— START Page excerpt —
|The relief sculptures in the first series of photographs come from the upper facade of the Osario or High Priest's Grave. The photographs were taken outside the archaeological encampment in February 1998 and June 2000.|
|Two such reliefs were shown in the Maya exhibition that traveled to Venice and Mexico City in 1998 and 1999. Chichen Itza archaeologist Peter Schmidt described one of the reliefs in the exhibition catalog of which he was the co-editor (Schmidt et al. 1998: 532, fig. 67).|
According to Schmidt, the figure is a dancer who holds "what seems to be a two-sectioned hand drum like that of Nabalam." He wears a cord belt and pendants similar to those of the supernatural beings called Pawahtuns who were believed to uphold the four corners of the universe. Schmidt describes the object in the figure's right hand:
The scepter represents an ideal transition between serpent scepters and those of the foot of the god Bolon Dzacab of the Classic Maya, and the fan with the serpent foot carried by the ancestral lineage of the Xiu in one of the first colonial documents in Yucatán.
Schmidt identifies cacao fruits among what appear to be grains, fruit, jewels and feathers surrounding the figure. He notes that cacao also appears together with the mythological birds, ninety-six in number, that adorn the upper levels of the Osario. Their faces are those of God K, the serpent-footed deity.
— END Page excerpt —
— START Provided data —
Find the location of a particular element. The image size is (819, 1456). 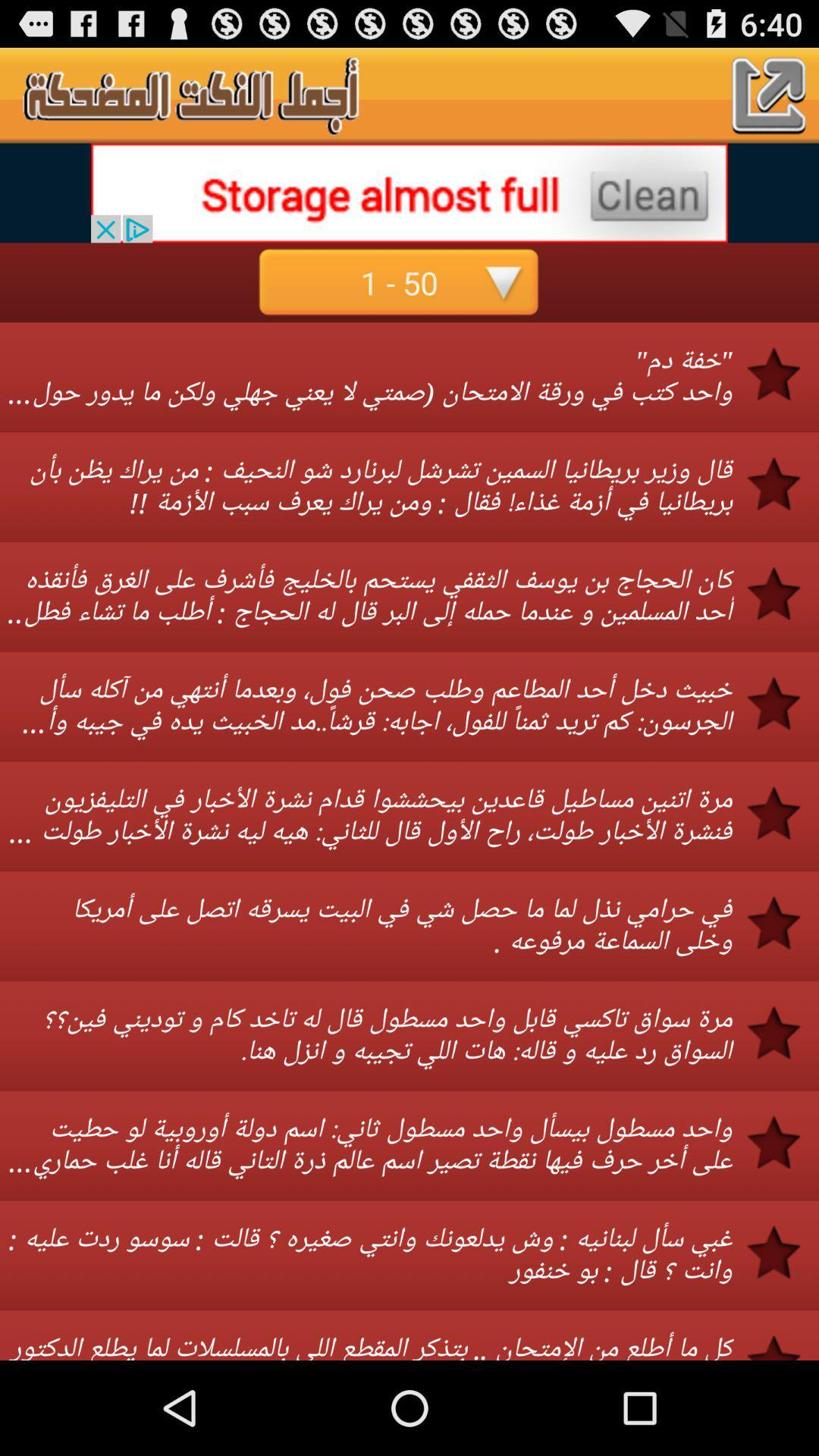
— END Provided data —
Given problem -
Answer these questions about the text on the Osario reliefs:
1. In which months and years were the photographs in the first series taken?
2. According to Schmidt, what does the figure wear that resembles what the Pawahtuns wear?
3. How many mythological birds adorn the upper levels of the Osario?

Complete answer -
1. February 1998 and June 2000.
2. A cord belt and pendants.
3. Ninety-six.